Ralf Baur

Ralf Baur

Frank Kahl (56) ist auf Spiekeroog groß geworden. Als Teenager verlässt er für Schule und Ausbildung die ostfriesische Insel – und wohnt mittlerweile doch wieder auf einer. Seit 1987 lebt er rund 30 Kilometer weiter westlich auf Norderney und engagiert sich dort als Ehrenamtlicher für die Seenotretter.

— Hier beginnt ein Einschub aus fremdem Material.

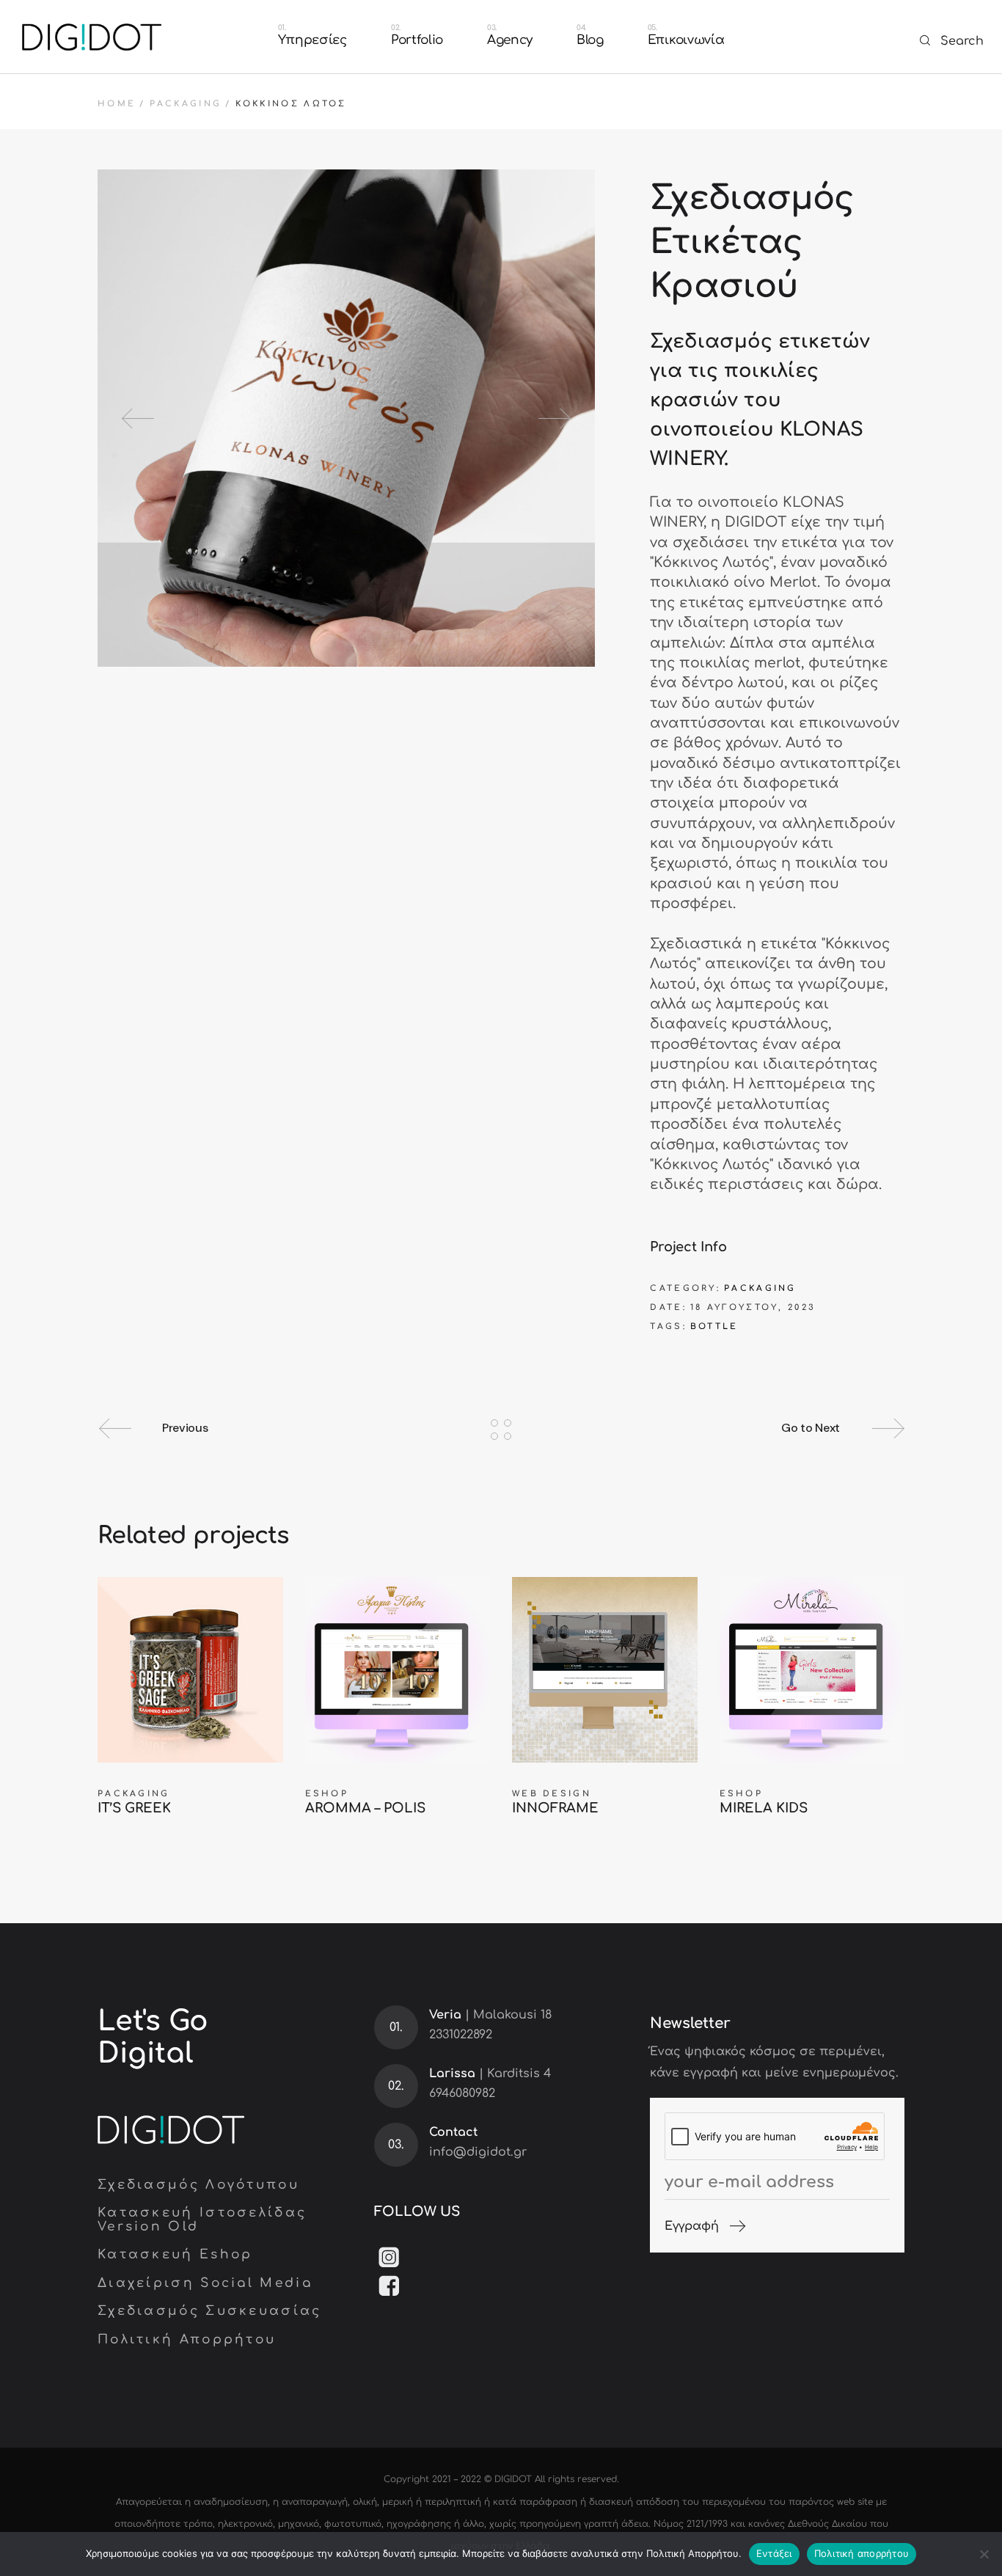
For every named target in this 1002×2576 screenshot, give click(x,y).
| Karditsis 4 (490, 2073)
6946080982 (462, 2093)
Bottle (714, 1326)
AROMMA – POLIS (365, 1808)
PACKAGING (760, 1288)
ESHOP (327, 1794)
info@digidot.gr (478, 2152)
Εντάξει (774, 2553)
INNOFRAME (555, 1808)
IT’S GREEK (134, 1808)
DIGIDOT (513, 2479)
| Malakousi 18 (490, 2014)
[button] (141, 418)
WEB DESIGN (551, 1794)
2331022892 (460, 2034)
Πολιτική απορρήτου (862, 2553)
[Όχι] (983, 2554)
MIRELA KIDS (764, 1808)
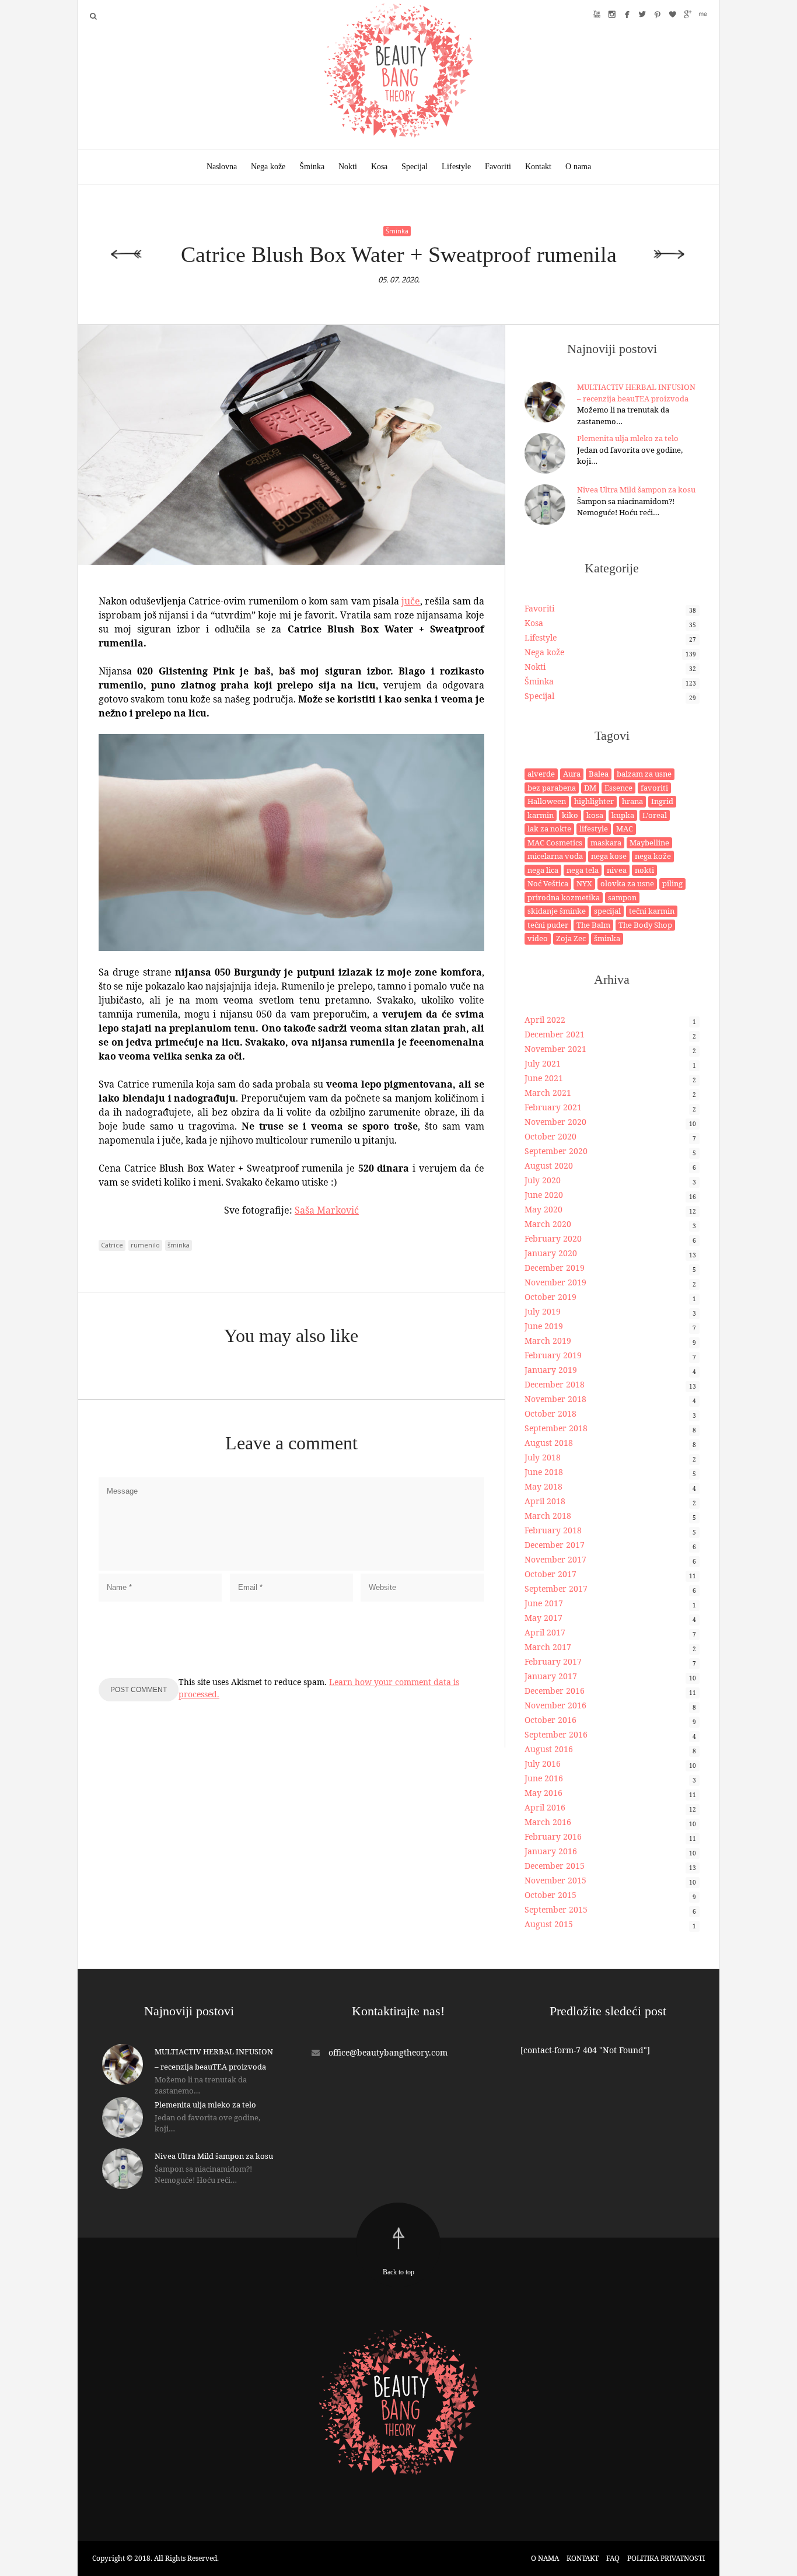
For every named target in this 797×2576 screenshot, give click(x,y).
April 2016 (545, 1807)
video (537, 938)
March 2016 (548, 1821)
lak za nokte (549, 828)
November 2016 (555, 1705)
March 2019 (548, 1340)
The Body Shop (645, 925)
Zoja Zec (571, 938)
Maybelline (649, 842)
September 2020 (556, 1150)
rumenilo (145, 1244)
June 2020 (544, 1194)
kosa (594, 815)
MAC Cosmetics (554, 842)
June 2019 (544, 1325)
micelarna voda (555, 856)
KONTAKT (583, 2558)
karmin (540, 815)
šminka (178, 1244)
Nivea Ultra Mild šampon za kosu (636, 489)
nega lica (542, 870)
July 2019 (543, 1311)
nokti (644, 870)
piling (672, 883)
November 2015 (555, 1880)
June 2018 (544, 1471)
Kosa (379, 166)
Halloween (546, 801)
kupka (622, 815)
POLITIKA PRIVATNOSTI (666, 2558)
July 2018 (543, 1457)
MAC (624, 828)
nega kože (653, 856)
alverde (541, 773)
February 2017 (553, 1661)
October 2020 (550, 1136)
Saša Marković (327, 1210)
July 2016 (543, 1763)
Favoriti (498, 166)
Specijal (414, 166)
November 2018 (555, 1398)
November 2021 (555, 1048)
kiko (570, 815)
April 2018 (545, 1501)
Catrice (112, 1244)
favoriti (654, 787)
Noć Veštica (547, 883)
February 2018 (553, 1530)
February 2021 (553, 1107)
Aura (572, 773)
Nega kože (268, 166)
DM (590, 787)
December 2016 (555, 1690)
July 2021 (543, 1063)
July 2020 (543, 1180)
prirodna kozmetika (563, 897)
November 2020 (555, 1121)
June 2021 (544, 1077)
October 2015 (550, 1894)
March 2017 (548, 1646)
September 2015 (556, 1909)
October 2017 (550, 1573)
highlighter (594, 801)
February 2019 (553, 1355)
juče (410, 601)
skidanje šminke (556, 911)
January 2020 (551, 1253)
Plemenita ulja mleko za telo (628, 438)
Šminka (311, 166)
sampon (622, 897)
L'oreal (654, 815)
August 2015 (549, 1924)
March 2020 (548, 1223)
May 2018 (543, 1486)
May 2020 (543, 1209)
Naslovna (222, 166)
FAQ (613, 2558)
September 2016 (556, 1734)
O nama (578, 166)
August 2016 (549, 1748)
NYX (584, 883)
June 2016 (544, 1778)
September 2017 (556, 1588)
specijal (607, 911)
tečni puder (547, 925)
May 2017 (543, 1617)
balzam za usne (644, 773)
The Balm (593, 925)
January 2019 (551, 1369)
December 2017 (555, 1544)
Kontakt (538, 166)
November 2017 (555, 1559)
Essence (618, 787)
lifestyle (593, 828)
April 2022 (545, 1019)
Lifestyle (456, 166)
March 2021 (548, 1092)
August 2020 (549, 1165)
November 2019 (555, 1282)
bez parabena (551, 787)
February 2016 (553, 1836)
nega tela (583, 870)
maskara (605, 842)
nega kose (609, 856)
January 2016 (551, 1851)
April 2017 (545, 1632)
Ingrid (662, 801)
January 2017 (551, 1676)
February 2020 (553, 1238)
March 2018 (548, 1515)
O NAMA (545, 2558)
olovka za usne (627, 883)
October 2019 (550, 1296)
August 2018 (549, 1442)
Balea (599, 773)
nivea (617, 870)
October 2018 (550, 1413)
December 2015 (555, 1865)
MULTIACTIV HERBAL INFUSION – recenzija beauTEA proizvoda (636, 393)
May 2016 (543, 1792)
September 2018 (556, 1428)
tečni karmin (651, 911)
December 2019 (555, 1267)
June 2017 (544, 1603)
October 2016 (550, 1719)
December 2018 (555, 1384)
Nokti (347, 166)
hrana (632, 801)
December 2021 (555, 1034)
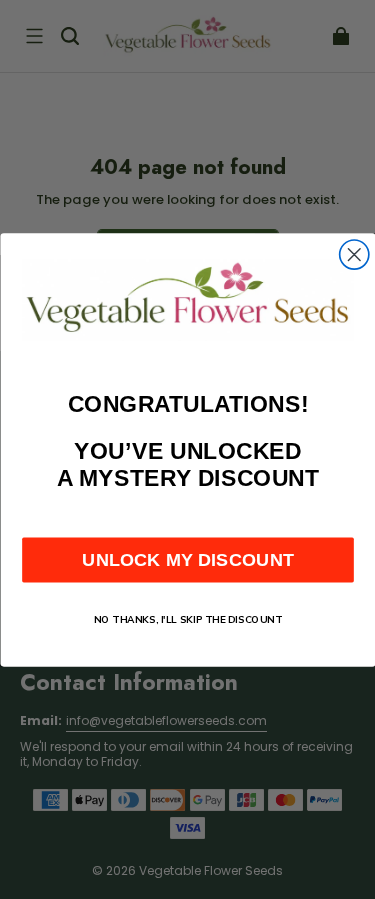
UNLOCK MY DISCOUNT (188, 559)
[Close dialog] (353, 254)
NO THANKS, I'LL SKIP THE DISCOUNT (187, 619)
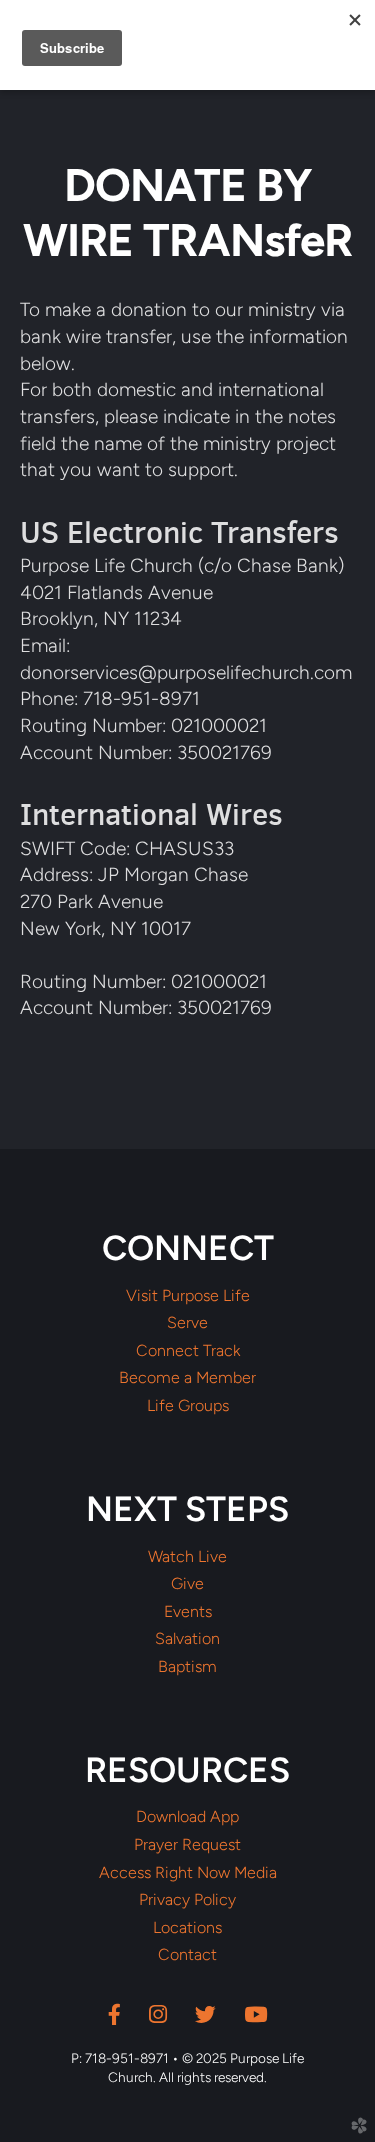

Eines ärgert Frank Kahl mehr als zwölf Jahre später immer noch: Im Juli 2011 schätzt er bei einer Überführungsfahrt mit einem Jollenkreuzer die Lage falsch ein und benötigt die Hilfe der Seenotretter. „Ich habe auf die Wettervorhersage vertraut, nach der der Wind abnehmen und von Nordwest auf Südwest drehen sollte“, erinnert er sich. Doch das passiert nicht. Zwar ändert der Wind seine Richtung, aber er weht weiterhin stürmisch mit bis zu 8 Beaufort. 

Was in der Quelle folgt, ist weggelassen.